In my view, it is sensible to see transpersonal development as a process of recapturing the natural spirituality of childhood – and going beyond it, into higher transpersonal states – at the same time as retaining the intellectual, volitional, self-reflective and organisational abilities the ego has given us. Childhood can be seen as a state of immature spirituality, while a mature spiritual state incorporates and integrates the positive aspects of ego development. As Washburn (2003) puts it, transpersonal development is a spiral, not a ladder.

This development can be achieved through a 're-structuring' of our psyche, bringing about a re-distribution of psychic energy. Because of its dysfunctional aspects, the ego consumes much more energy than is necessary. But these dysfunctional aspects can be healed, so that the energy they conserve can be retained, and the disturbance they create can be stilled. The ego can become less dominant and more integrated as a structure, without sacrificing any developmental benefits.

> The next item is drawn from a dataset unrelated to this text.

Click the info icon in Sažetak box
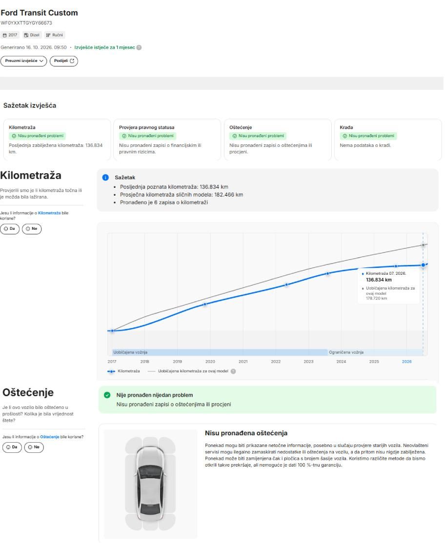The image size is (445, 549). (105, 178)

In fact, this can be seen as the main aim of spiritual practices such as meditation, mindfulness, service or devotion: to make the ego less dominant, to soften its boundaries and quieten its incessant thought-chatter. As a result, we can permanently 'free up' the psychic energy which it normally consumes. This becomes residual life-energy which permanently re-energises our perceptions and enables us to experience a natural well- being. Or in Washburn's (1995) terms, we reconnect with the deeper psyche – or Dynamic Ground – and its powerful energies.

Meditation in particular works towards this end. As both Novak (1996) and Deikman (1980) have noted, meditation has an 'energy-conserving' effect, and so produces a 'de-automatization of perception.' It is important to note that meditation has both temporary and cumulative long term effects. As Deikman's 'experimental meditation' sessions indicated, after meditation sessions individuals are likely to become more sensitive to the 'is-ness' and beauty of their surroundings (Deikman, 2009). Under normal circumstances, however, these effects diminish quickly, as the normal structure of the ego reforms. This is why most spiritual experiences are only temporary. However, through sustained meditation practice, the structure of the ego can become permanently altered. Its boundaries become gradually softer, its involuntary thought-chatter becomes gradually quieter. As a result, we gradually build up a greater intensification of life-energy which generates spiritual characteristics such as perceptual intensity and well-being. In addition, the 'softening' of ego-boundaries leads to a new sense of connection to the world, together with a new integration with the body and greater powers of empathy towards other human beings, and other species. At the same time, the quietening of thought-chatter brings a new sense of inner stillness, and a new sense of identity.

This becomes a permanently spiritual state, combining the intense perceptual awareness of childhood with the conceptual awareness of adulthood; combining the natural pre-egoic spiritual experience with the cognitive, organisational and processing abilities conferred by the ego. This is the point where we become truly integrated human beings.

1. Childhood spiritual experiences are incidentally one of the strongest arguments against the 'deconstructionist' view of mystical experiences put forward by scholars such as Katz (1983). As Katz see it, mystical experiences always appear in the context of religious traditions, and are always formed and determined in content by those traditions. He claims that the notion of a 'perennial philosophy' does not take into account these differences. In his view, the mystical experience of a Buddhist and a Jewish mystic will always be fundamentally dissimilar, so that there is no such thing as a 'mystical experience' per se. However, the fact that mystical experiences can happen to very young children who have not absorbed any religious teaching – and are too young to understand it even if they have – argues strongly against this. Another strong argument against Katz's position is that mystical experiences happen to people who have no background in – or interest in – religion.

I am grateful to Michael Piechowski and Jonathan Reams for their comments on an earlier draft of this paper.